A ação contou com o apoio das polícias Civil e Militar e cumpriu mandados de prisão e de busca e apreensão em diferentes pontos da capital.
Segundo as investigações, o grupo concedia empréstimos de até R$ 200 mil por vítima e cobrava juros abusivos que variavam entre 30% e 70% ao mês. As cobranças, conforme o MPAM, eram acompanhadas de intimidação psicológica para pressionar as vítimas a quitar as dívidas.
A apuração começou há cerca de quatro meses, após uma denúncia apresentada por uma servidora do Poder Judiciário. A partir das diligências, o Gaeco identificou uma estrutura organizada que teria como alvo principalmente servidores públicos.
Até o momento, inúmeras vítimas foram identificadas, mas o prejuízo total causado pelo esquema ainda não foi calculado.

Mandados foram cumpridos em cinco bairros
Ao todo, 24 pessoas físicas e jurídicas são investigadas. Nesta fase da operação, a Justiça expediu dois mandados de prisão e 16 mandados de busca e apreensão. Um dos alvos não foi localizado e é considerado foragido.
As buscas ocorreram em imóveis nos bairros Japiim, Ponta Negra, Centro, Adrianópolis e Flores. Um escritório de advocacia localizado no edifício The Office, na Avenida Mário Ypiranga, em Adrianópolis, também foi alvo da operação.

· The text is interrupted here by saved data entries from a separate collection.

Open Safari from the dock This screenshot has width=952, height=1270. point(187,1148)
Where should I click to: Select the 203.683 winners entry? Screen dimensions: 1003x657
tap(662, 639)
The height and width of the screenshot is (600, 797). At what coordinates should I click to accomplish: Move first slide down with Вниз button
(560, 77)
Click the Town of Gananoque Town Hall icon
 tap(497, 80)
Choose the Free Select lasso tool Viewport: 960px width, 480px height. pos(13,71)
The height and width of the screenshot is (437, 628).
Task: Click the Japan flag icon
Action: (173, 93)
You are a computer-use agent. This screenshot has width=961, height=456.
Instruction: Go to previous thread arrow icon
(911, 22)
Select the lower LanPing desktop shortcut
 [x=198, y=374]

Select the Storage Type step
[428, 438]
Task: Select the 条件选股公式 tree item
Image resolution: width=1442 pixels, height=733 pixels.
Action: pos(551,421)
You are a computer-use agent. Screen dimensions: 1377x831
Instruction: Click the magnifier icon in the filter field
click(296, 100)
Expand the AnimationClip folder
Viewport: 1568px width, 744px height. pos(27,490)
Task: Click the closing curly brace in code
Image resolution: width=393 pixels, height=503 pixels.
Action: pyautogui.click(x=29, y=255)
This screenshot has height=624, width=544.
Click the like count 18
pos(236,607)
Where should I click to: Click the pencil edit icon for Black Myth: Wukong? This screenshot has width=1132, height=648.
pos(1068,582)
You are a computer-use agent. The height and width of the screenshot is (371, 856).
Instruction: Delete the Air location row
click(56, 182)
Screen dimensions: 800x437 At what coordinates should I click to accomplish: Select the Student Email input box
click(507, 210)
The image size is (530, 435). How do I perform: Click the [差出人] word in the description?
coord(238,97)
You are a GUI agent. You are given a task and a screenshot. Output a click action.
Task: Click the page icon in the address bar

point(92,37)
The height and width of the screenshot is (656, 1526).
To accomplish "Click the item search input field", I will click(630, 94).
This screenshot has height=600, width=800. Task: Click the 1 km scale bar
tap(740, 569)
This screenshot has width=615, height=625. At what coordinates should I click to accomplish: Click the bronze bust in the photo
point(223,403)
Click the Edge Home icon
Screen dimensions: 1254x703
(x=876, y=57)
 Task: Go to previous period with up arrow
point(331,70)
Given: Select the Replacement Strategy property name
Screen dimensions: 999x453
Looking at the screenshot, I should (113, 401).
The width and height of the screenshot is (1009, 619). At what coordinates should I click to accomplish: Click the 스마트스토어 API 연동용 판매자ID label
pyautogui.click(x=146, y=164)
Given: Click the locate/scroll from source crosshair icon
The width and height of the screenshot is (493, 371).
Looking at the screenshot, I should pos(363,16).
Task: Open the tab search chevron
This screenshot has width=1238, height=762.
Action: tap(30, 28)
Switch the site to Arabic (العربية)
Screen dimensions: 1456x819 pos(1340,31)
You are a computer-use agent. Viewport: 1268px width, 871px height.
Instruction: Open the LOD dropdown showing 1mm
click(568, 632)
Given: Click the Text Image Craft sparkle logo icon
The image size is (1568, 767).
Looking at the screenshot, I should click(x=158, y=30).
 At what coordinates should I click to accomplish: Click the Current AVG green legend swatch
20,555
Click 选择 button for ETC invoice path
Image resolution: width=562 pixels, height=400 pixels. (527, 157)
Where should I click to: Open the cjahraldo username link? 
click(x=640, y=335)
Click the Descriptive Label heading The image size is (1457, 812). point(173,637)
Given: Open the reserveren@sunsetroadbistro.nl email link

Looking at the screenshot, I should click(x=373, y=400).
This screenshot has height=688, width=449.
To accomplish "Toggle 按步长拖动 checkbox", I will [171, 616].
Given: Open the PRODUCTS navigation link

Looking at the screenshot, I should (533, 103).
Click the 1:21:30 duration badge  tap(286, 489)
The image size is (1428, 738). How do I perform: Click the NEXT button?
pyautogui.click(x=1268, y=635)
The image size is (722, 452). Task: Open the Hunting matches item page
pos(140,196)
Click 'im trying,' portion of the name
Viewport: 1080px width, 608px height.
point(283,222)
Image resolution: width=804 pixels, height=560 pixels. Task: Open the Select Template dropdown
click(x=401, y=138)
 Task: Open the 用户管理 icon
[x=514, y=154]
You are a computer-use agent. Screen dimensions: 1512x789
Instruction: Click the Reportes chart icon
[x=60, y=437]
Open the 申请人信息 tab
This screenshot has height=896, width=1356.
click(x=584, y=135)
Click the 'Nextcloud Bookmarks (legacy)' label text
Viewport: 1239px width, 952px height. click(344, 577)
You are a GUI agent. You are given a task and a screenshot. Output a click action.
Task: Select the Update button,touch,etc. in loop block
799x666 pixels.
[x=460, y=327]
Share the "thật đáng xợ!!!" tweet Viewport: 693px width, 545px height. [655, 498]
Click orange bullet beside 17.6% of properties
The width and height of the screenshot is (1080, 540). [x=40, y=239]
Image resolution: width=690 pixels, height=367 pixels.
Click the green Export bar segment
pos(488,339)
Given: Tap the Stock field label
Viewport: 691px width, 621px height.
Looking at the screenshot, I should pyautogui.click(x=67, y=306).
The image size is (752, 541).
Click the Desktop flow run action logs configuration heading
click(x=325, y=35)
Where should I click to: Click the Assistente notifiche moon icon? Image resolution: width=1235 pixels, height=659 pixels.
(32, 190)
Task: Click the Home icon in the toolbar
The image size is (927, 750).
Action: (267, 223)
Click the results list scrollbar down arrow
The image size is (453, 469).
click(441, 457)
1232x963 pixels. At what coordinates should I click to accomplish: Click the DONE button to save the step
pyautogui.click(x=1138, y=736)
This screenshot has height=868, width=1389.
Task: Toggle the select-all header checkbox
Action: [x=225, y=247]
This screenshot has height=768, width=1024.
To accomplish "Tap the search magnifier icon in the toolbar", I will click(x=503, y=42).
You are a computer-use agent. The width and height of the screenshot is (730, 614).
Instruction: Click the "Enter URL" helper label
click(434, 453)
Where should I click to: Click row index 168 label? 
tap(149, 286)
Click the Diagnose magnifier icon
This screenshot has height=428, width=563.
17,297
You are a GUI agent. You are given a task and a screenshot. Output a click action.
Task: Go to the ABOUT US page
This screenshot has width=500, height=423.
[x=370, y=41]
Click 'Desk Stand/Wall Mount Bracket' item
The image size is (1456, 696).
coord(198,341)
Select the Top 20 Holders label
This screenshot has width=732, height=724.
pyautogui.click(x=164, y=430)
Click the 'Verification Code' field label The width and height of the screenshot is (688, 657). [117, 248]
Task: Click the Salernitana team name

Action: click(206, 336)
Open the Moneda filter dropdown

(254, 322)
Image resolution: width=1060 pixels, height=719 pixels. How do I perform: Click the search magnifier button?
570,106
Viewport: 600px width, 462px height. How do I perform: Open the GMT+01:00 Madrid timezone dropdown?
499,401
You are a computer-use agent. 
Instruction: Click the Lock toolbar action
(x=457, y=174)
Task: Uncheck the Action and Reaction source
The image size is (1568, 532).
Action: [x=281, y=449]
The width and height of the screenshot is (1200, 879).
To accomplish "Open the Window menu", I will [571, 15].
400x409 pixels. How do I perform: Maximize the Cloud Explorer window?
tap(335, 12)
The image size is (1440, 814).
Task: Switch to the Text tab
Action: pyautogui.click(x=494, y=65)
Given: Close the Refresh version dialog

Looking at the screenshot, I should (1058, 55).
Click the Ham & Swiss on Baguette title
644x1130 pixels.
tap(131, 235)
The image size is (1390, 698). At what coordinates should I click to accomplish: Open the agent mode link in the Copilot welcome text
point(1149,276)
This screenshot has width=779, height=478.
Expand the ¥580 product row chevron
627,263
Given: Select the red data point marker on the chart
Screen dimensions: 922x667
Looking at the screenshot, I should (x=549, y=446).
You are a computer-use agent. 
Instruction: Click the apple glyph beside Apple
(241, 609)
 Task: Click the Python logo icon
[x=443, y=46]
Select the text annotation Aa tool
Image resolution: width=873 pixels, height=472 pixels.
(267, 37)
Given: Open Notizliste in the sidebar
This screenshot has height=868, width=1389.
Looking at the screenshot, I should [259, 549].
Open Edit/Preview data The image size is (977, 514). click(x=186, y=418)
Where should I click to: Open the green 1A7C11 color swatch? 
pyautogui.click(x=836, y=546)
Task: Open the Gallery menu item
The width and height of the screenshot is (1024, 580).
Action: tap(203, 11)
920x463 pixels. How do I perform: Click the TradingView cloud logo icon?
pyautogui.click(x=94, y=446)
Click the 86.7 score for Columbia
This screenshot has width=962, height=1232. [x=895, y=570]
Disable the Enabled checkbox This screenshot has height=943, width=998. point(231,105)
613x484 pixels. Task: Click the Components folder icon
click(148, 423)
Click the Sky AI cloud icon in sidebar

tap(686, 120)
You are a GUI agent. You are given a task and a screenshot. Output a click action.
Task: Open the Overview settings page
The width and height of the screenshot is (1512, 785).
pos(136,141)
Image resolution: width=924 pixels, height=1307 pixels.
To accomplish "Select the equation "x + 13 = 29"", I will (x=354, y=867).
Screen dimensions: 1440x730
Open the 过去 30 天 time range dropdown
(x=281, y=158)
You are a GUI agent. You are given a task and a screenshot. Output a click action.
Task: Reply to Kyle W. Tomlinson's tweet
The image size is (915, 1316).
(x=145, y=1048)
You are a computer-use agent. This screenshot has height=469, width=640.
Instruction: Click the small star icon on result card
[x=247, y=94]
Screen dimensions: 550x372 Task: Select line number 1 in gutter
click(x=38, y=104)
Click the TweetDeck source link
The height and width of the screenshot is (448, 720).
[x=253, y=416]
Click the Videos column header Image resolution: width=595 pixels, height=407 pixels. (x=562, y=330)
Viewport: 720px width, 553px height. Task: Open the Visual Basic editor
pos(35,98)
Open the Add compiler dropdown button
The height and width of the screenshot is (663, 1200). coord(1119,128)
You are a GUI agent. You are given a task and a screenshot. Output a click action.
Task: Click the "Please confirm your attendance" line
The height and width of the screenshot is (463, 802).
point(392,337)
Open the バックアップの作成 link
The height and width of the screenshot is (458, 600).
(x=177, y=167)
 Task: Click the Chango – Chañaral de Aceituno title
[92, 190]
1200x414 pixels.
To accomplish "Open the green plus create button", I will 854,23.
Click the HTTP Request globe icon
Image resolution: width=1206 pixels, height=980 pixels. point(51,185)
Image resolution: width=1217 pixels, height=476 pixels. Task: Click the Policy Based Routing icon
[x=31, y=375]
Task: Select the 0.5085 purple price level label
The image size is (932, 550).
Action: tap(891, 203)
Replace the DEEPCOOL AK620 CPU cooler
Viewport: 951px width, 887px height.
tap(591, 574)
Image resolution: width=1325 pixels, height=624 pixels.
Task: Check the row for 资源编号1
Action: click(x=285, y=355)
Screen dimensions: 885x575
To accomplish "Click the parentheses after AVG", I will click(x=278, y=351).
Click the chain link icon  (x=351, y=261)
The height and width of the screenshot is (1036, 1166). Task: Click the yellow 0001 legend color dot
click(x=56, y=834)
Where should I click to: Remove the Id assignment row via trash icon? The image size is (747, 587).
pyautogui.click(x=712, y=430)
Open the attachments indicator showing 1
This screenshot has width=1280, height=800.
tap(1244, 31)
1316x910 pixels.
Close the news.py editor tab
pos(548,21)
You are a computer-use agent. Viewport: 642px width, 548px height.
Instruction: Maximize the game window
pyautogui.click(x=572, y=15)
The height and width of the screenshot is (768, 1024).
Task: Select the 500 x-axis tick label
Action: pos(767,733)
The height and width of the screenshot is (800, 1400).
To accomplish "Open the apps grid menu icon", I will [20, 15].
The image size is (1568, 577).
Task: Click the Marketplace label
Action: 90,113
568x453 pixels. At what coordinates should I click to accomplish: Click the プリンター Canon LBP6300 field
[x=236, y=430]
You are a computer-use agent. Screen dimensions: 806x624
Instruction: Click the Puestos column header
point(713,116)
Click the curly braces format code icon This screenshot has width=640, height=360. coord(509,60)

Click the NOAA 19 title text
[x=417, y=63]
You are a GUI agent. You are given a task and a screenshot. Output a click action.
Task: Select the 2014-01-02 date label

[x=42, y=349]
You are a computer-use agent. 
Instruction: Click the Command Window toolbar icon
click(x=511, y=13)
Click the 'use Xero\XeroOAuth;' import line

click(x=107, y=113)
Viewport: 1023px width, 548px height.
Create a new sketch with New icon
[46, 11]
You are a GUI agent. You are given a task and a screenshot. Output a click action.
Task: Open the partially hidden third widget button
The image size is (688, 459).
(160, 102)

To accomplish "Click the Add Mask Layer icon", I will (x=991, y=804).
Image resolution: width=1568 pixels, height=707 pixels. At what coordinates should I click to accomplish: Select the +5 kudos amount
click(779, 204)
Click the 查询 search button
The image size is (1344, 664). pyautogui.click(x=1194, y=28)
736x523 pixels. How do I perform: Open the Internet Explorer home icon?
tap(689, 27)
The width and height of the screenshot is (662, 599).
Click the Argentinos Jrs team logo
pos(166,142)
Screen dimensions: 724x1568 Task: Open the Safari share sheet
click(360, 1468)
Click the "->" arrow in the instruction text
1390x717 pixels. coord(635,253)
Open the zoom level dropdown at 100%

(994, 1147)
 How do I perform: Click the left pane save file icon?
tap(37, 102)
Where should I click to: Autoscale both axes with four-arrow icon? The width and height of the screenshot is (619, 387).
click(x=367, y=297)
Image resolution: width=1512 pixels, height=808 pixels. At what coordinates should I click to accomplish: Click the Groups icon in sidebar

Entre os investigados estão um policial militar e três advogados. Os escritórios dos profissionais também foram incluídos nas diligências por, segundo o MPAM, estarem diretamente vinculados aos investigados.
A operação teve uma etapa inicial na última quarta-feira (22), quando um policial militar investigado por suposta participação na organização criminosa foi preso. Durante a fase principal, nesta segunda-feira, duas pessoas foram presas em flagrante, sendo uma delas por desacato.
Dinheiro, joias e veículos são apreendidos
Durante o cumprimento dos mandados, as equipes apreenderam dois veículos, dinheiro em espécie, joias, documentos e aparelhos celulares. A Justiça também determinou o bloqueio de contas bancárias dos investigados.
Preliminarmente, aproximadamente R$ 160 mil em dinheiro foram encontrados durante as buscas. O valor ainda deverá passar por conferência oficial.
O coordenador do Gaeco e do Centro de Apoio Operacional de Combate ao Crime Organizado (CAO-Crimo), promotor de Justiça Leonardo Tupinambá, informou que a investigação é conduzida pelo promotor André Epifânio, com apoio dos demais integrantes do Gaeco.
As apurações continuam sob sigilo para identificar a totalidade das vítimas, dimensionar os prejuízos financeiros e verificar a possível participação de outras pessoas na organização criminosa.